Objective ->
Can you arrange the lines below as a Markdown table with the columns Row and Line, numbering each row and skipping any blank lines?

(A run of records)
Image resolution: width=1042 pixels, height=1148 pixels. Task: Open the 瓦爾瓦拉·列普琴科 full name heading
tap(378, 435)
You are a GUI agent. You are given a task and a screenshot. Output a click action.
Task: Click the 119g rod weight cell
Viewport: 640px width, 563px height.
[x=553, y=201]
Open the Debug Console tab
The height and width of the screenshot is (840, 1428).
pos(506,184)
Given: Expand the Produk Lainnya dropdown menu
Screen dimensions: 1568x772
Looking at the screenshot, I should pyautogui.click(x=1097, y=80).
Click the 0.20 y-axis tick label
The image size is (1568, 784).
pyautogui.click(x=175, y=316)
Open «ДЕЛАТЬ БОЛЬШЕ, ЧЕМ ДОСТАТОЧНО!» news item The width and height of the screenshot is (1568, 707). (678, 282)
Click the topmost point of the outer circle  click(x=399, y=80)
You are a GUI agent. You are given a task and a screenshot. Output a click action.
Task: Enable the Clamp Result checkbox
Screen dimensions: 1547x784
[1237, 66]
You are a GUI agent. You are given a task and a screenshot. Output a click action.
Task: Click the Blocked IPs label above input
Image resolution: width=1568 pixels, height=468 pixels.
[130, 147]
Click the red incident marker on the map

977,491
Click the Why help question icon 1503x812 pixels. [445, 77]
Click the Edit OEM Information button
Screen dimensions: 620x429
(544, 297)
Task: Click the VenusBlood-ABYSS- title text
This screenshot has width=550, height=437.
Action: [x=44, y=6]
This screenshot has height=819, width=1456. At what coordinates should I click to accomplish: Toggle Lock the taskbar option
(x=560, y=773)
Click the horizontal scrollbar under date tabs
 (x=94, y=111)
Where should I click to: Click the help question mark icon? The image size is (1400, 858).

Output of the task ->
| Row | Line |
|---|---|
| 1 | Image resolution: width=1042 pixels, height=1148 pixels. Task: Open the 瓦爾瓦拉·列普琴科 full name heading |
| 2 | tap(378, 435) |
| 3 | You are a GUI agent. You are given a task and a screenshot. Output a click action. |
| 4 | Task: Click the 119g rod weight cell |
| 5 | Viewport: 640px width, 563px height. |
| 6 | [x=553, y=201] |
| 7 | Open the Debug Console tab |
| 8 | The height and width of the screenshot is (840, 1428). |
| 9 | pos(506,184) |
| 10 | Given: Expand the Produk Lainnya dropdown menu |
| 11 | Screen dimensions: 1568x772 |
| 12 | Looking at the screenshot, I should pyautogui.click(x=1097, y=80). |
| 13 | Click the 0.20 y-axis tick label |
| 14 | The image size is (1568, 784). |
| 15 | pyautogui.click(x=175, y=316) |
| 16 | Open «ДЕЛАТЬ БОЛЬШЕ, ЧЕМ ДОСТАТОЧНО!» news item The width and height of the screenshot is (1568, 707). (678, 282) |
| 17 | Click the topmost point of the outer circle  click(x=399, y=80) |
| 18 | You are a GUI agent. You are given a task and a screenshot. Output a click action. |
| 19 | Task: Enable the Clamp Result checkbox |
| 20 | Screen dimensions: 1547x784 |
| 21 | [1237, 66] |
| 22 | You are a GUI agent. You are given a task and a screenshot. Output a click action. |
| 23 | Task: Click the Blocked IPs label above input |
| 24 | Image resolution: width=1568 pixels, height=468 pixels. |
| 25 | [130, 147] |
| 26 | Click the red incident marker on the map |
| 27 | 977,491 |
| 28 | Click the Why help question icon 1503x812 pixels. [445, 77] |
| 29 | Click the Edit OEM Information button |
| 30 | Screen dimensions: 620x429 |
| 31 | (544, 297) |
| 32 | Task: Click the VenusBlood-ABYSS- title text |
| 33 | This screenshot has width=550, height=437. |
| 34 | Action: [x=44, y=6] |
| 35 | This screenshot has height=819, width=1456. At what coordinates should I click to accomplish: Toggle Lock the taskbar option |
| 36 | (x=560, y=773) |
| 37 | Click the horizontal scrollbar under date tabs |
| 38 |  (x=94, y=111) |
| 39 | Where should I click to: Click the help question mark icon? The image size is (1400, 858). |